De Novo Design: Derivatives of Autoencoder
A primary goal of designing a deep learning architecture is to restrict the set of functions that can be learned to ones that match the **desired properties** from the domain
S Kearnes etal 2016 (Molecular Grpah Convolutions: Moving Beyond Fingerprints)
When building deep learning architecture, the above statement strongly highlights the key concept of implementing deep learning architecture. Especially, phrase “match the desired properties” can be understood as teaching, imposing a constraint, or regularization in several learning algorithm. For instance, GAN attempts to impose regularization by introducing Discriminator & Generator on the purpose of setting, and derivatives of Autoencoder predict a certain property by attaching MLP from latent space to get new datum with desired properties. Following takeaway outlines what I will illustrate in series with respect to generative models.
Structure of Generative Models
As Ian Goodfellow (NIPS 2014, and 2016 tutorial) demonstrates that maximizing Maximum Likelihood Estimates is equivalent to minimizing KL divergence between data generating distribution and the model and introduces Nash equilibrium, which verifies the unbiasness of GAN. On top of that, Generating a datum via Variational Autoencoder while simultaneously predicing property can be regarded as optimization with constraint. whether explicitily represent a probability distribution or not derives the fundamental difference between these two generative models(GAN & Variational Autoencoder).
Although the way of approach is different, convergence of disciplines such as Economcis, Industrial Engineering, Statistics, and Computer Science has appeared and they share the goal of implementing natural “regularization”.
As for the widley known argloithm, foramts of regularization can be categorized into 2 folds: Game(Adversarial) and Predict property simultaneously(Constraint).

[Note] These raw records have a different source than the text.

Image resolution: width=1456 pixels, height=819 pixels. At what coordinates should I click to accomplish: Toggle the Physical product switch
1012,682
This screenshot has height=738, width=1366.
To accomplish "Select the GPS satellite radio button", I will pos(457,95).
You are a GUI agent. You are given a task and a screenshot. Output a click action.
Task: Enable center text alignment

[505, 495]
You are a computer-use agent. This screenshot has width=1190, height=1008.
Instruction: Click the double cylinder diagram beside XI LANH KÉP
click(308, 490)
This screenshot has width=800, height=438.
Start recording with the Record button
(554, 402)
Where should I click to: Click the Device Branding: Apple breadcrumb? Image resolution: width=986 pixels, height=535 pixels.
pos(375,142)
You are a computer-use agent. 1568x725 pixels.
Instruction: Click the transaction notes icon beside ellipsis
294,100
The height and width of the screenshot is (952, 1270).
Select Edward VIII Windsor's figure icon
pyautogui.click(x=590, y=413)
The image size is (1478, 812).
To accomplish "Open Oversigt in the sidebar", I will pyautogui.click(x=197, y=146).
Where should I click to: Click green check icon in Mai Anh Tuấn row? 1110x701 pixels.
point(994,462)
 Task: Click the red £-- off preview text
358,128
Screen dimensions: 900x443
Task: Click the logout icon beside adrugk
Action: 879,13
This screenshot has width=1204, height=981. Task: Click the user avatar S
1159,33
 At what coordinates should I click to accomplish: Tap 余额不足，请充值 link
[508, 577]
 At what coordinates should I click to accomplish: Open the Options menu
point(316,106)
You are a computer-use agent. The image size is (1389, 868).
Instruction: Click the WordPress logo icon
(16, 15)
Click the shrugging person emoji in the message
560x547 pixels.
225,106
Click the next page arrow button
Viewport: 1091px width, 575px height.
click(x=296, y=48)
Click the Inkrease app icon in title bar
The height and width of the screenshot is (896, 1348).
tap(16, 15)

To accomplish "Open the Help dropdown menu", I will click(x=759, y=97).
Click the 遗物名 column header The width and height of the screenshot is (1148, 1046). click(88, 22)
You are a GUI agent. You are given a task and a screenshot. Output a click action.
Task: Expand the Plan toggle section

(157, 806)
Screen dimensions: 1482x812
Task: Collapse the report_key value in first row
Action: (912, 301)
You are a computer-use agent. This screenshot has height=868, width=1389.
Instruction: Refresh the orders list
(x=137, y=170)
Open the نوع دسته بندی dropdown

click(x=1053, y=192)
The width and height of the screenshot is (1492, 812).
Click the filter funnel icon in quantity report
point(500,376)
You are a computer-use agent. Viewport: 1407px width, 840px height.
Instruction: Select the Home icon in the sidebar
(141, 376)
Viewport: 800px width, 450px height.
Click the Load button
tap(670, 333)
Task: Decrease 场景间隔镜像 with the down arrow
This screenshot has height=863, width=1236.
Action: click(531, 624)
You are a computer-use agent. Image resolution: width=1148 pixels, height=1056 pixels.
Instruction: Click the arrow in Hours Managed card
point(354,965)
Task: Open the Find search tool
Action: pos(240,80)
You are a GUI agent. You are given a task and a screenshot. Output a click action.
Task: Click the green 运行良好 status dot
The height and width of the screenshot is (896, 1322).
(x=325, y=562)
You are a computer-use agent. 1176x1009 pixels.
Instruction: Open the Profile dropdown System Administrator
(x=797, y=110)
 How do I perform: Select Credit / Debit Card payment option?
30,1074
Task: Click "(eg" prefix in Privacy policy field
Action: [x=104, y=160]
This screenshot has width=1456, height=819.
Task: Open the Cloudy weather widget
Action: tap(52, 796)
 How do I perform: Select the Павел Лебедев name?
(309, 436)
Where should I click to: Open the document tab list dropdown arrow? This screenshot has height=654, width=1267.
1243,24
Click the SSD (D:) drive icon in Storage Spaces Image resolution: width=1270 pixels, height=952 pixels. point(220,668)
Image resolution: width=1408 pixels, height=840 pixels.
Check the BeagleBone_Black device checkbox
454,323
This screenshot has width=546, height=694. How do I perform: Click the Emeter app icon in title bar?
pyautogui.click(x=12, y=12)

By starting from the perspective of Autoencoder, I made 3 overlapping diagrams where “Adversarial” and “Constraint” lie on the domain of “regularization”.
1. Comparison of Models
Below picture is combination of figures from different papers. Red box indicated in derivatives of autoencoder denotes different substructure across derivatives.
Distinctive Features across Methods
-
AE –> VAE Reparametrization from encoder to Latent Space via pre-assumed distribution (usually Gaussian distribtion)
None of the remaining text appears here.